この例はelseを省略したときのデフォルトの動作を(1)が決めていると考えることができます。
基本編(3) caseがある場合
caseの場合も同じように一番最後の一つが有効になります。
reg [3:0] a;
wire [1:0] c;
wire flag;
always @(posedge clk) begin
a <= 4'hf; // (1)
case(c)
2'h0 : a <= 4'h0; // (2)
2'h1 : ; // (3)
2'h2 : if(flag) a <= 4'h2; // (4)
default : a <= 4'h4; // (5)
endcase
end
この例だと次のようになります。
cが2'h0のときは(2)が最後のaへの代入なのでaは4'h0になります。
cが2'h1のときは(1)が最後のaへの代入なのでaは4'hfになります。
cが2'h2のときはflagが1'b1のときは(4)が最後のaへの代入なのでaは4'h2になります。flagが1'b0なら、(1)が最後のaへの代入なのでaは4'hfになります。
cが2'h3のときは(5)が最後のaへの代入なのでaは4'h4になります。
この例は、(3)や(4)のelseのように省略したときのデフォルトの動作を(1)で決めていると考えることができます。
基本編のまとめ
ここまでをまとめると、複数ノンブロッキング代入は省略時のデフォルト動作を決めることに使えるということが分かりました。
ただし、複雑になるのでソースが読みづらくなったりバグの元になりやすくなります。
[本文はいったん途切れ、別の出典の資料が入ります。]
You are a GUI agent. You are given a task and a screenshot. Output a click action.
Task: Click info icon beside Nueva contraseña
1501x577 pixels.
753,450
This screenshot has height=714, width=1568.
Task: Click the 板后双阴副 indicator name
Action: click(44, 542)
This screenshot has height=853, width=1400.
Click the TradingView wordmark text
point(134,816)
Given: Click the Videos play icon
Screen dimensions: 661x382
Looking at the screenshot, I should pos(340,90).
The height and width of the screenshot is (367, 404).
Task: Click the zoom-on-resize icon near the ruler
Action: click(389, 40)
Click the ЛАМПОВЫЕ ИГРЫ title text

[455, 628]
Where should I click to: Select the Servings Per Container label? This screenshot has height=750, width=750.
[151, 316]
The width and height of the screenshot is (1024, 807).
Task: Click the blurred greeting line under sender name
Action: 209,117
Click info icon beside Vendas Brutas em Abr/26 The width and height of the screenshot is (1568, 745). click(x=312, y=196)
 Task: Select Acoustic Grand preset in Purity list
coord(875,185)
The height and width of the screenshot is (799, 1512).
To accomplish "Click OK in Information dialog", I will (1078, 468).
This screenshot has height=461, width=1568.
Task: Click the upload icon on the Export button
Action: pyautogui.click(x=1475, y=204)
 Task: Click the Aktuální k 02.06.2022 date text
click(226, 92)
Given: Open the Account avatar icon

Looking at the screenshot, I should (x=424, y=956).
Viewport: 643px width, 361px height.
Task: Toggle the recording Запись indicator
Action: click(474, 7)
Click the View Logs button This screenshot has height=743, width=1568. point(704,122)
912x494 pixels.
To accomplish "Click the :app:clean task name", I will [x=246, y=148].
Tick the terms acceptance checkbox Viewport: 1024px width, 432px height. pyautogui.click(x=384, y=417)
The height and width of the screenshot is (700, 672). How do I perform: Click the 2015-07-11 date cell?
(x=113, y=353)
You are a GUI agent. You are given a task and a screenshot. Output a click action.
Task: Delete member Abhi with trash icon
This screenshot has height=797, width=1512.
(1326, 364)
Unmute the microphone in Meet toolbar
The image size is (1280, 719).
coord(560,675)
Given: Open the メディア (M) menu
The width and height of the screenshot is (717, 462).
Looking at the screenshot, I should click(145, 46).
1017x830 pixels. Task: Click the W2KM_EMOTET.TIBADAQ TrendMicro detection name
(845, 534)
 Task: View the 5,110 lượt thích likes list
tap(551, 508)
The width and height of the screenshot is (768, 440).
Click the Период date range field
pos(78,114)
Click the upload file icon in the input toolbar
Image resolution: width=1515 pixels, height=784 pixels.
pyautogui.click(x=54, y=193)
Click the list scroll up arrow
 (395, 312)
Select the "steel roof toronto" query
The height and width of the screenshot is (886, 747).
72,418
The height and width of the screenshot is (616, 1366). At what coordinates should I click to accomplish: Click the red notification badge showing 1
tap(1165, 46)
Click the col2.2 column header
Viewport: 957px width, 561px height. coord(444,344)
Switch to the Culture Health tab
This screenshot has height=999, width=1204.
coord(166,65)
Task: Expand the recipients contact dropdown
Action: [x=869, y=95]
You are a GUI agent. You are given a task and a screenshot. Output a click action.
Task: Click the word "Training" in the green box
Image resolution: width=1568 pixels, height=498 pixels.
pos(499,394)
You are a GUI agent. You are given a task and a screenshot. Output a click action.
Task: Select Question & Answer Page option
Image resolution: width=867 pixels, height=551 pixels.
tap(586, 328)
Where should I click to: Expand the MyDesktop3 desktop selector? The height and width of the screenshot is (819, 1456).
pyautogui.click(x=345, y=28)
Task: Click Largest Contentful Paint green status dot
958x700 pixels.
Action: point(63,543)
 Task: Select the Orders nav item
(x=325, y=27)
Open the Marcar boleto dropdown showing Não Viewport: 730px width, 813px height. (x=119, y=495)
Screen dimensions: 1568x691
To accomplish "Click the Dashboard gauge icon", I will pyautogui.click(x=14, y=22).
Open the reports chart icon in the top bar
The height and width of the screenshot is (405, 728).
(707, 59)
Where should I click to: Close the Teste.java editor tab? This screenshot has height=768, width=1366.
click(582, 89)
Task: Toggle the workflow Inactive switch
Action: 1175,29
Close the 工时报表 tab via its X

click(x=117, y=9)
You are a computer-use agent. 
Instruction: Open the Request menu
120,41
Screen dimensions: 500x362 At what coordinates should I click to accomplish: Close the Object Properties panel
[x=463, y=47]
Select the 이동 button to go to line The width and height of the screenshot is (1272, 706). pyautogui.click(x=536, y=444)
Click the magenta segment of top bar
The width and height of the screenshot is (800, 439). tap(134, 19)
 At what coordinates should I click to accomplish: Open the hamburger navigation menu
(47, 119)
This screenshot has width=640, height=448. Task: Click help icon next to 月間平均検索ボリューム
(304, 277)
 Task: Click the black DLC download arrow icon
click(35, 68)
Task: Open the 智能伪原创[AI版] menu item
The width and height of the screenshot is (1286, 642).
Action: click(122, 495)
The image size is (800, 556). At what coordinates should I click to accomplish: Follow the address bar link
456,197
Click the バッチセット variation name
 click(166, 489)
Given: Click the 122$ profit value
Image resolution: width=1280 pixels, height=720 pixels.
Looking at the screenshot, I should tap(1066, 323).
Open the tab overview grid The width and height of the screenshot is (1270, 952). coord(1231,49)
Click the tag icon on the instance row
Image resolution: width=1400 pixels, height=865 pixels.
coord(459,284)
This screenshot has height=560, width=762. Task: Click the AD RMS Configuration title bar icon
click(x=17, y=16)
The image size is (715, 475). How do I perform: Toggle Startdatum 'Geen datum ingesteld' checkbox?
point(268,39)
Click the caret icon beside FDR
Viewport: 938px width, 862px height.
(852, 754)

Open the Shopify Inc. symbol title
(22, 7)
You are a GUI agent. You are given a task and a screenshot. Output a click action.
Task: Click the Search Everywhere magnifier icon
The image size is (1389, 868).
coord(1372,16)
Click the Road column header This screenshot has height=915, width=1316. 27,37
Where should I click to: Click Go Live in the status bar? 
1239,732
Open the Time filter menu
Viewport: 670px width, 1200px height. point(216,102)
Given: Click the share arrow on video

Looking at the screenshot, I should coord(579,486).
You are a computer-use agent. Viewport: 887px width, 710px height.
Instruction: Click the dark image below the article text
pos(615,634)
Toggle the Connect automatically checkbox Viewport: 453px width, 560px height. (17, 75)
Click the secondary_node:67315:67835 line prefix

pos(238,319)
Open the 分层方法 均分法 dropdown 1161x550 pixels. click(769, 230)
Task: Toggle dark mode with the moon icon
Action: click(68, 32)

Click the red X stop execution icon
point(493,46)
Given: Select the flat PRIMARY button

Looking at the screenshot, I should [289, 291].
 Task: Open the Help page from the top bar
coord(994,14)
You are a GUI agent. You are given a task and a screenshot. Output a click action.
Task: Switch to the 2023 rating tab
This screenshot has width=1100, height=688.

基本的には複数ノンブロッキング代入は使わない方がいいです。
ここから後では、複数ノンブロッキングも使いようによっては便利になる場合もある、ということについて考えてみたいと思います。
応用編(1) エラーの検出
基本編(3)は考えようによっては、(3)のようにaへの代入を書き忘れたり、(4)のようにelseを書き忘れたりといった、書き忘れた系のエラー検出を積極的に行うことに利用できます。書き忘れたときには(1)が実行されるのでaの値が4'hfになります。
応用編(2) ステートマシン記述の簡略化
今までの例題ではデフォルトの動作として定数の代入しかしていませんでしたが、何か式の代入をしてもいいです。
reg [3:0] s; // ステート
wire start;
reg [7:0] ctr;
always @(posedge clk, posedge reset) begin
if(reset)
s <= 4'h0;
else if(start) // start信号でステートマシン開始
s <= 4'h1;
else begin
s <= s + 4'h1; // デフォルトの動作 (1)
case(s)
4'h0 : s <= s; // アイドルステート s <= 4'h0 (2)
4'h1 : ; // s <= 4'h2を省略 (3)
4'h2 : ; // s <= 4'h3を省略
4'h3 : ctr <= 8'h00; // s <= 4'h4を省略
4'h4 : ; // s <= 4'h5を省略
4'h5 : ; // s <= 4'h6を省略
4'h6 : begin // 256回ループ (4)
ctr <= ctr + 8'h1;
if(ctr != 8'hff) s <= 4'h4;
end
4'h7 : ; // s <= 4'h8を省略
4'h8 : s <= 4'h0; // s <= 4'h0 (5)
endcase
end
end
この例では、デフォルトの動作としてステートを覚えておくレジスタsを1増やしています(1)。リセット直後はsは4'h0なので状態はアイドルステートになります(2)。アイドルステート(2)では、ずっとsの値が4'h0のままなので無限ループになっています。start信号が1'b1になったときは、sは4'h1になるのでステートマシンが動作を開始します(3)。ステート4'h1ではsへの代入文を省略しているのでsに関してはデフォルトの動作をします。つまりsに1を足してsは4'h2になります。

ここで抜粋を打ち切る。